Their findings published in eLife (May 3, 2022) reveal that, in order for the zoospore to rotate, its anterior flagellum stops beating sinusoidally, as it does when moving along a straight path, and instead adopts a breaststroke. This is the first time that the movement of such organisms has been described on a microscopic scale. Beyond the fundamental biophysical questions raised by the nature of their movement, zoospores represent a new model of “microswimmers” distinct from algae and bacteria, suggesting new avenues of research in physics.

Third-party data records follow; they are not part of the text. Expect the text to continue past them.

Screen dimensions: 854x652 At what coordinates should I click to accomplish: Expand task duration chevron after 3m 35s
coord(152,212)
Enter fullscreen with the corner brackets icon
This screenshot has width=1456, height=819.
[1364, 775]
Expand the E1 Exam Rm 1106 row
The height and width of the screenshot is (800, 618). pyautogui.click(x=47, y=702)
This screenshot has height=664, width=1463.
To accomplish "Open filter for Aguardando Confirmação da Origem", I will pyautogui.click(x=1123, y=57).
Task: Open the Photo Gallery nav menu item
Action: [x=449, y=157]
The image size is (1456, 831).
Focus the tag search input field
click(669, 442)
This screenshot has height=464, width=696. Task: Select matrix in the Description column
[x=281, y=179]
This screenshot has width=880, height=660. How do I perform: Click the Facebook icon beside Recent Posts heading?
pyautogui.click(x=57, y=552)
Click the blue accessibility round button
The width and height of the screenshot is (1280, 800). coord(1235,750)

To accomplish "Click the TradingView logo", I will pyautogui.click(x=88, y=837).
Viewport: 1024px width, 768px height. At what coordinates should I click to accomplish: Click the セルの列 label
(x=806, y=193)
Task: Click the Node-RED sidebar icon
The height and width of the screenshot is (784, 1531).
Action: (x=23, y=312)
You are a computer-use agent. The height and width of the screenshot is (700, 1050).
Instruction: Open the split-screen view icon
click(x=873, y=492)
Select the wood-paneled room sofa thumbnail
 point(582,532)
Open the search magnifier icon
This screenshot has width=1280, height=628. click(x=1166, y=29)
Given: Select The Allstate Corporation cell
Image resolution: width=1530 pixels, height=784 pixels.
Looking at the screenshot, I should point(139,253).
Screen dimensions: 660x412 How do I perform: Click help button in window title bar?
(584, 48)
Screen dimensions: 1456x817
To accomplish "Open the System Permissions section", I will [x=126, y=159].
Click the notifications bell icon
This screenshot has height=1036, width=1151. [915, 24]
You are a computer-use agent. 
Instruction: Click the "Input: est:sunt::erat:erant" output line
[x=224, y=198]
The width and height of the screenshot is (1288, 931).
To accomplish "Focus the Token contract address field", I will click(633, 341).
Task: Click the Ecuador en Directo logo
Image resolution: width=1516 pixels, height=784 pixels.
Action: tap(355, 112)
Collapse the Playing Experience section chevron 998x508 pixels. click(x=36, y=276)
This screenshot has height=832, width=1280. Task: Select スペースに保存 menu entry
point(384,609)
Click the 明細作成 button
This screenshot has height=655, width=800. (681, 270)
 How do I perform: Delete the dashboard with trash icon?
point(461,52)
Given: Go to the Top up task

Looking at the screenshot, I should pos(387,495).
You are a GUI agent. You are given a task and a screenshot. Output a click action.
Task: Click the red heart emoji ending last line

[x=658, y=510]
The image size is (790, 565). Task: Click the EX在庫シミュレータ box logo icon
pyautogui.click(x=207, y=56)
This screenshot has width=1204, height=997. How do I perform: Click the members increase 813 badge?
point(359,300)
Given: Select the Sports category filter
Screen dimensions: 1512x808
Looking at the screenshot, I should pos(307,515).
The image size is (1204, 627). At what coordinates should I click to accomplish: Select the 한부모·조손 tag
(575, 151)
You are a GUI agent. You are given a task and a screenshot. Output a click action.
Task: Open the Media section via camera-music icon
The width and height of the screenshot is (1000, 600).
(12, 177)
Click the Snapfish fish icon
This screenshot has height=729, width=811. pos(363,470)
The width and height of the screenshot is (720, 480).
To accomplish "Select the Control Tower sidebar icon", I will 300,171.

Thanks to these discoveries, we now understand how oomycete zoospores move, but we still don’t know when and why they change direction during their movement. In the future, researchers want to study the interactions between zoospores and the roots they infect, in order to identify the chemical processes that attract these pathogenic microorganisms.

This research was a collaboration between physicists from the Institut de Physique de Nice (CNRS / Université Côte d’Azur), biologists from the Institut Sophia Agrobiotech (INRAE ​​/ CNRS / Université Côte d’Azur), a theoretical physicist-modeller from the Laboratory of Theoretical Physics and Modeling (CNRS / CY Cergy Paris University), and engineer from the Joint Center for Applied Microscopy (University of the Côte d’Azur).

To note

1 A flagellum is a long mobile filament in the shape of a whip and located on the surface of a cell, by which the latter moves.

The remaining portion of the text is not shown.